Gli episodi di violenza di genere, e di stupro, sono purtroppo un fenomeno diffuso in tutta Europa, motivo per cui nel 2022 la Commissione europea ha lanciato una proposta per redigere una direttiva mirata proprio a criminalizzare i rapporti sessuali non consensuali uniforme in tutta la UE.

Peccato, però, che la proposta sia arenata da mesi a causa della difficoltà di trovare una definizione unanime di “stupro”. La direttiva della Commissione lo caratterizzava come “sesso non consensuale”, basandosi sul concetto che “solo sì significa sì”; ma la definizione non ha trovato l’accordo di alcuni Paesi, tra cui Francia, Germania, Ungheria, Polonia, Paesi Bassi e Repubblica Ceca.

La Francia, ad esempio, Paese molto avanti rispetto alla tutela dei diritti delle donne, tanto da aver catalogato il catcalling come reato e da aver proposto di inserire la legge sull’aborto nella propria Costituzione, è tuttora legata a una definizione molto meno generica di stupro, e spiega che definirlo un mero atto sessuale “non consensuale” avrebbe come conseguenza di danneggiare chi lo denuncia, visto che provare la mancanza di consenso esplicito è molto più complicato rispetto al provare di aver subito minaccia o coercizione.

Ma la contrarietà di Macron e del ministro della Giustizia tedesco, Marco Buschmann, ha deluso molto l’europarlamentare svedese Evin Incir, fra i negoziatori per il Parlamento europeo sul dossier, che a Euronews si è detta piena di disappunto per il fatto che i due rappresentanti appoggino la medesima posizione del molto meno liberale presidente ungherese Viktor Orbán, attualmente nell’occhio del ciclone in Italia per il trattamento riservato nelle carceri di Budapest all’italiana Ilaria Salis.

“È al di là della mia comprensione come due uomini liberali possano stare mano nella mano con un illiberale – ha dichiarato Incir – Mi aspetto questo da Orbán, ma non da Macron o Buschmann. E, invece, la realtà ci dice che ci sono tre uomini che stanno decidendo il futuro delle donne e delle ragazze. Bloccare questa storica opportunità di eguagliare la protezione delle donne dallo stupro è un errore che non possiamo permetterci – ha aggiunto l’europarlamentare – spero che gli Stati membri trovino la volontà politica di cambiare posizione all’ultimo minuto. Hanno ancora la possibilità di passare dal lato giusto della storia e di difendere le donne e le ragazze in tutta la nostra Unione”.

Anche l’associazione European Women’s Lobby ha definito il veto francese e tedesco “vergognoso e ipocrita”, soprattutto alla luce del fatto che entrambi i Paesi abbiano aderito alla Convenzione di Istanbul, che definisce lo stupro proprio come caratterizzato da assenza di consenso.

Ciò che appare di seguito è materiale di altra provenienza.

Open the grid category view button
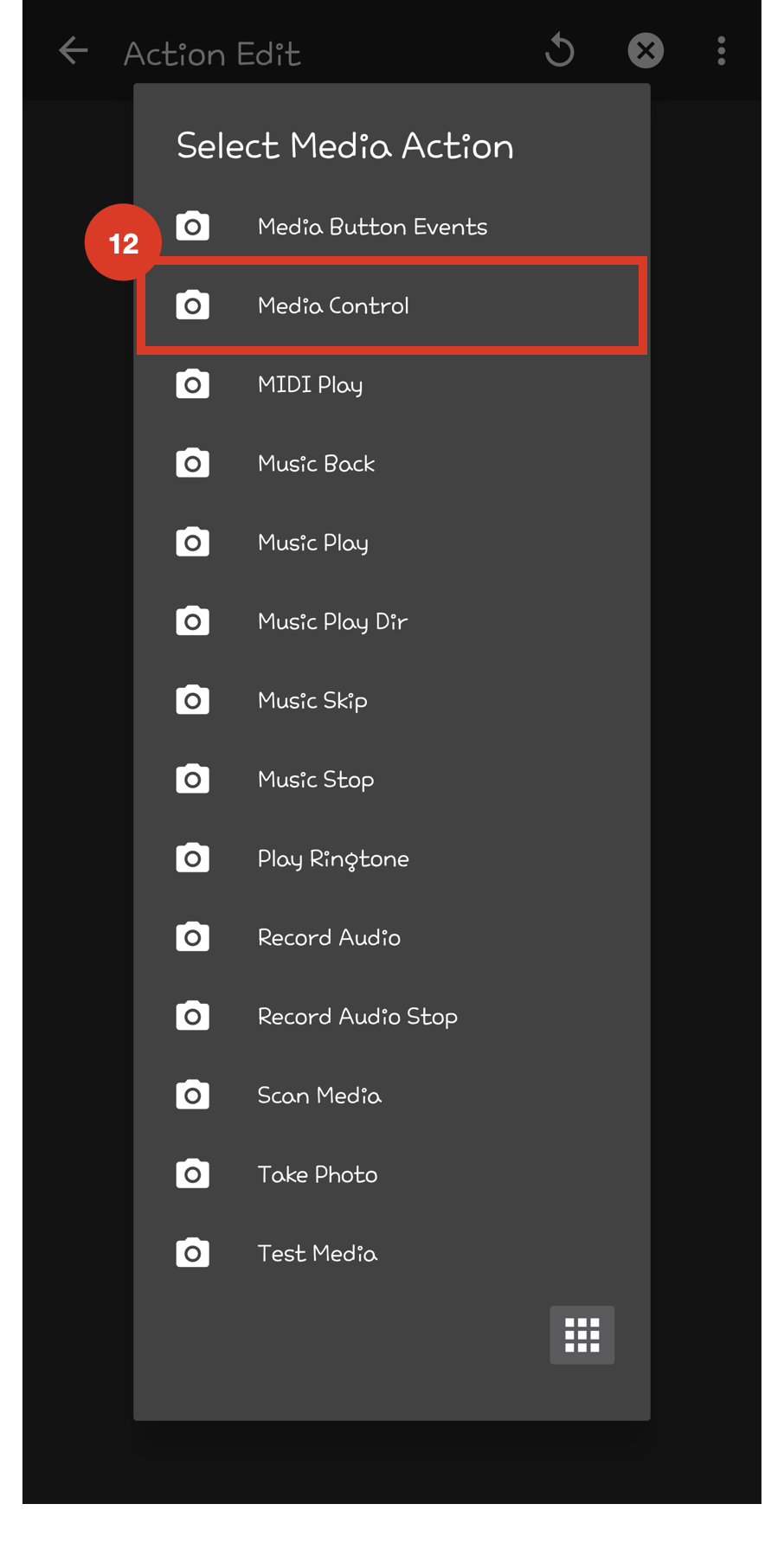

In realtà, però, quello del consenso, o meglio della definizione palese di stupro come di “rapporto non consensuale”, è un problema che esiste, tanto che anche l’articolo 609 bis del nostro Codice Penale, proprio quello che regolamenta la violenza sessuale, non ne fa menzione, limitandosi ai soli casi in cui la persona sia costretta al rapporto, oppure ingannata.

Chiunque, con violenza o minaccia o mediante abuso di autorità, costringe taluno a compiere o subire atti sessuali è punito con la reclusione da sei a dodici anni.
Alla stessa pena soggiace chi induce taluno a compiere o subire atti sessuali:
1) abusando delle condizioni di inferiorità fisica o psichica della persona offesa al momento del fatto;
2) traendo in inganno la persona offesa per essersi il colpevole sostituito ad altra persona.

Tra le aggravanti, descritte nell’articolo 609 ter, c’è quella che parla di rapporti avuti

Con l’utilizzo di armi o di sostanze alcoliche, narcotiche o stupefacenti o di altri strumenti o sostanze gravemente lesivi della salute della persona offesa.

Il concetto di consenso è sottinteso, negli articoli del nostro Codice Penale, ma mai esplicitato, e forse proprio qui sta il nodo della questione. La proposta della Commissione vorrebbe renderlo evidente, ma secondo alcuni degli Stati oppositori il rischio sarebbe poi quello di rendere più complesso, per chi intende denunciare, far valere le proprie ragioni.